Target pointing records
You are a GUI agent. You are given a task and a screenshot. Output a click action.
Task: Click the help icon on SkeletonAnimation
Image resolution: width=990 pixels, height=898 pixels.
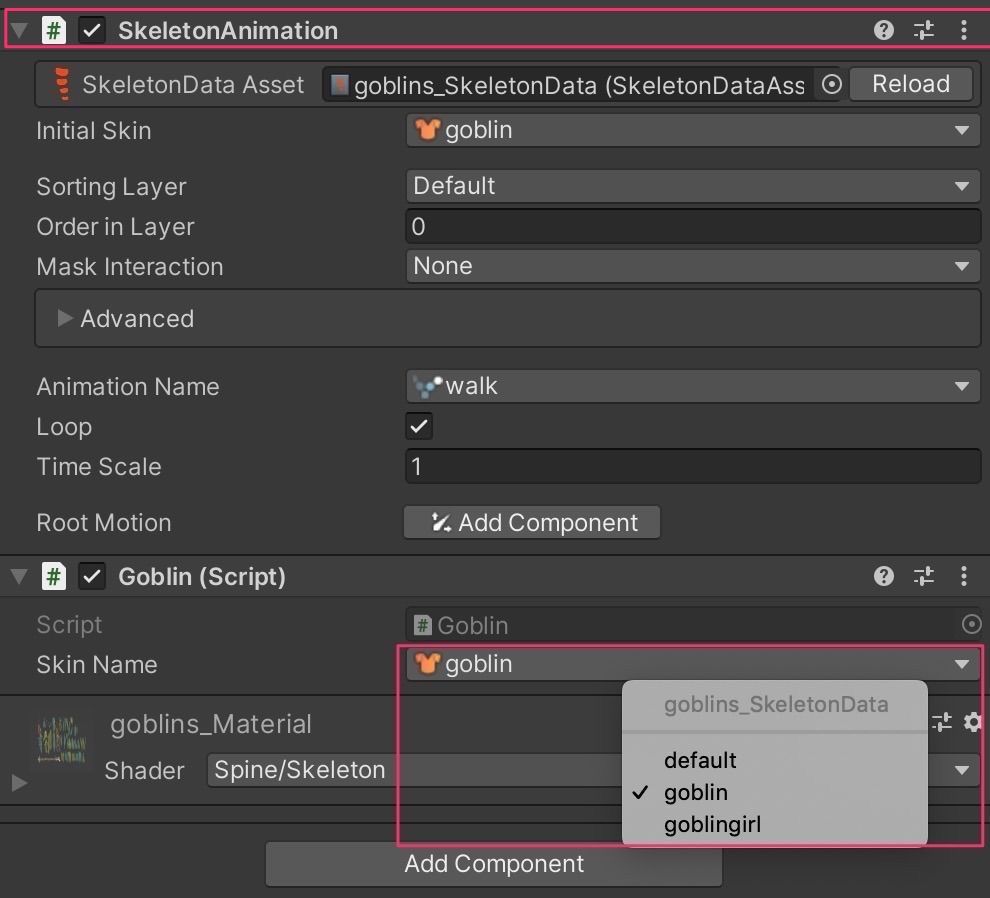[883, 30]
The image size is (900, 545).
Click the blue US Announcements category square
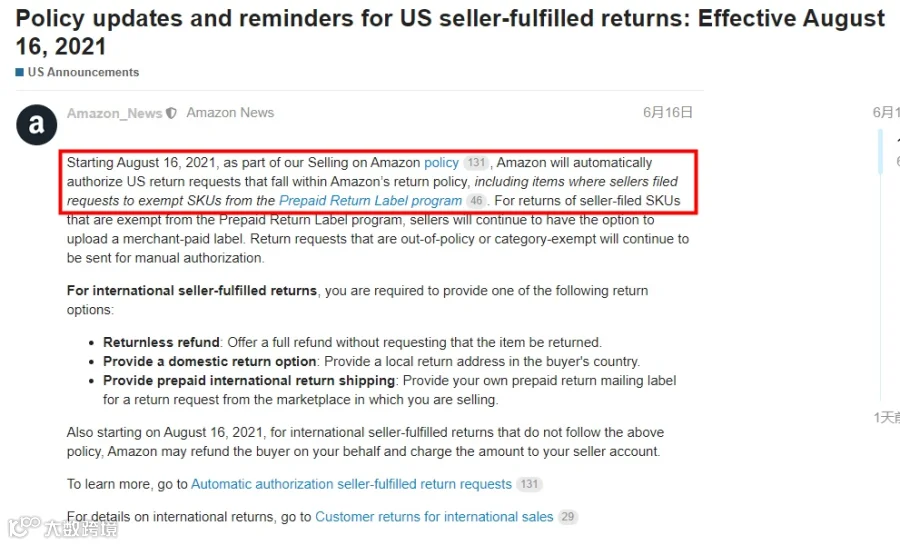(x=20, y=72)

Exercise prompt
Copy out the records from the line containing "The image size is (900, 545)." through the end of the records, both ends included, without the pictures.

Written response
The image size is (900, 545).
Click the blue US Announcements category square
(x=20, y=72)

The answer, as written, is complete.